The amygdala is a small almond-shaped region situated deep inside the brain. It controls how we exhibit emotion, behavior and motivation. This is the reason why this part of the brain is strongly implicated in alcohol abuse. But what if we could reverse alcohol addiction by targeting this part of the brain? In a new study, scientists from Scripps Research Institute found a specific anti-inflammatory protein in the amygdala responsible for driving alcohol addiction.
Regularly drinking excessive amounts of alcohol compromises brain immune cells, which are important for maintaining healthy neurons. This resulting damage fuels anxiety and alcohol drinking, which in turn may lead to alcohol use disorder. By countering this process, the researchers were able to stop excessive alcohol consumption—revealing a potential treatment path for alcohol use disorder.
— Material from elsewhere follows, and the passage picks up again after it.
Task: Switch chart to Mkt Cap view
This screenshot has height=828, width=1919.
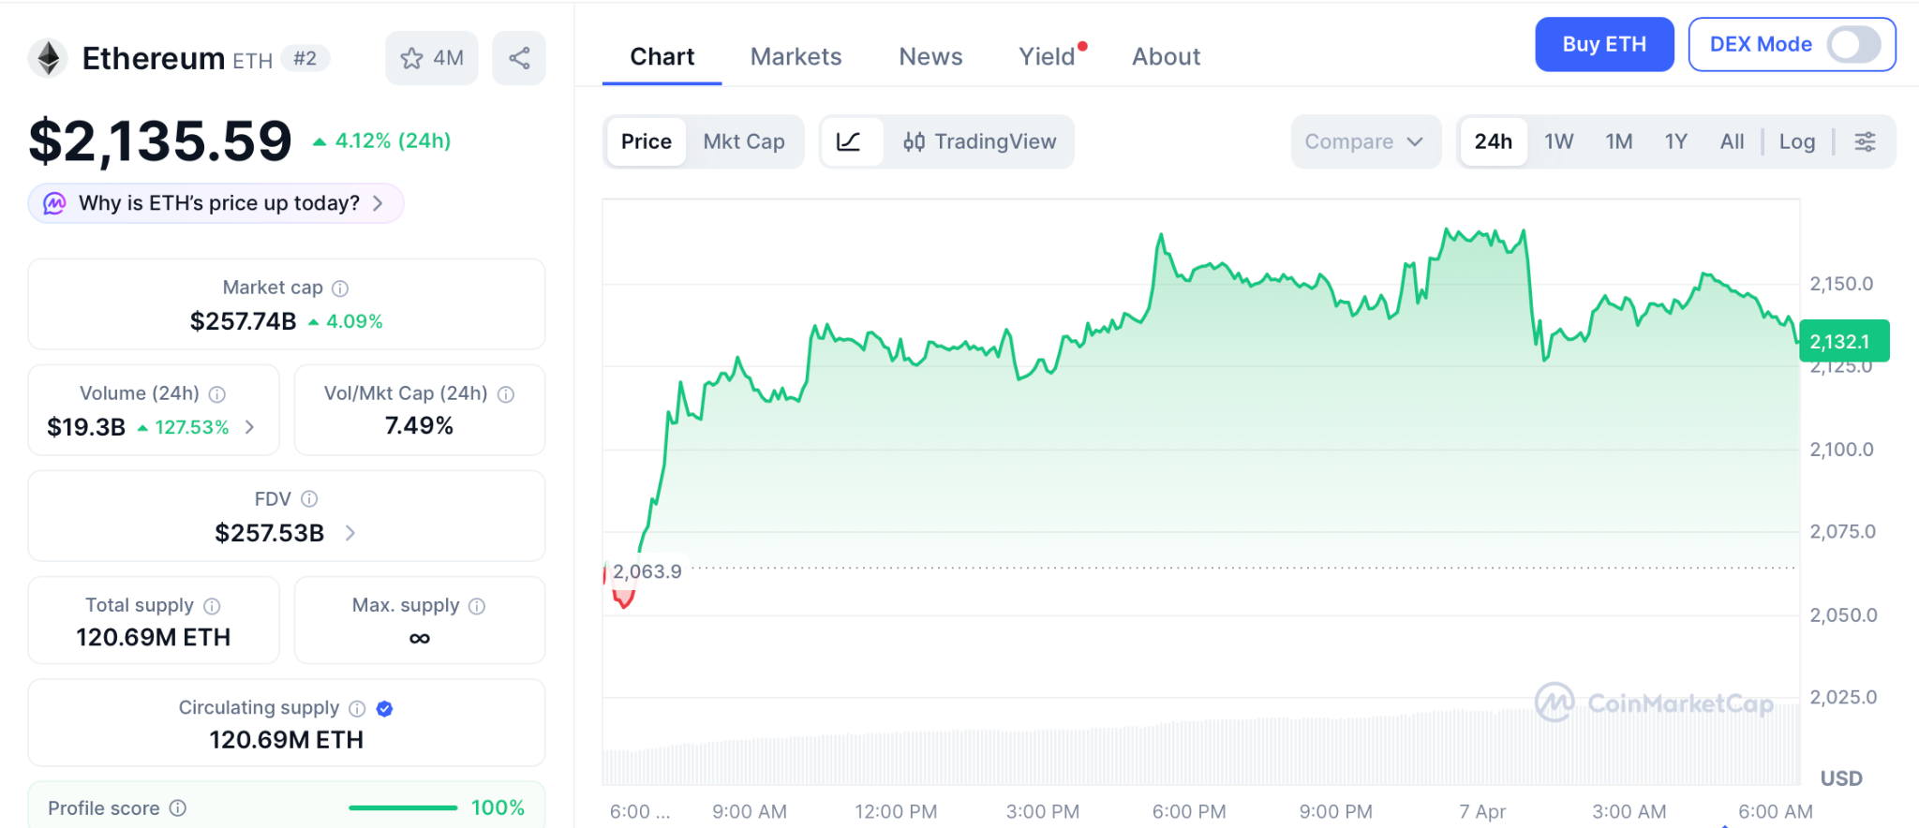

In the study, the team focused on an immune protein prevalent in the brain called Interleukin 10, or IL-10 for short. IL-10 is known to have incredibly powerful anti-inflammatory properties. It plays a central role in limiting the body’s immune response to disease threats. This is done in order to prevent excess inflammation that could otherwise be harmful to the body. In the brain, IL-10 helps to limit inflammation from injury or disease, such as stroke or Alzheimer’s. But it also appears to influence key behaviors associated with chronic alcohol use.
In mice with chronic alcohol use, IL-10 was strongly reduced in the amygdala and didn’t signal properly to neurons, contributing to increased alcohol intake. Researchers observed a big reduction in anxiety-like behaviors and motivation to drink alcohol by simply increasing IL-10 signaling in the brain.
These findings showed that inflammatory immune responses in the brain are very much at play in the development of alcohol use disorder. But perhaps more importantly, they provided a new framework for therapeutic intervention, pointing to anti-inflammatory mechanisms.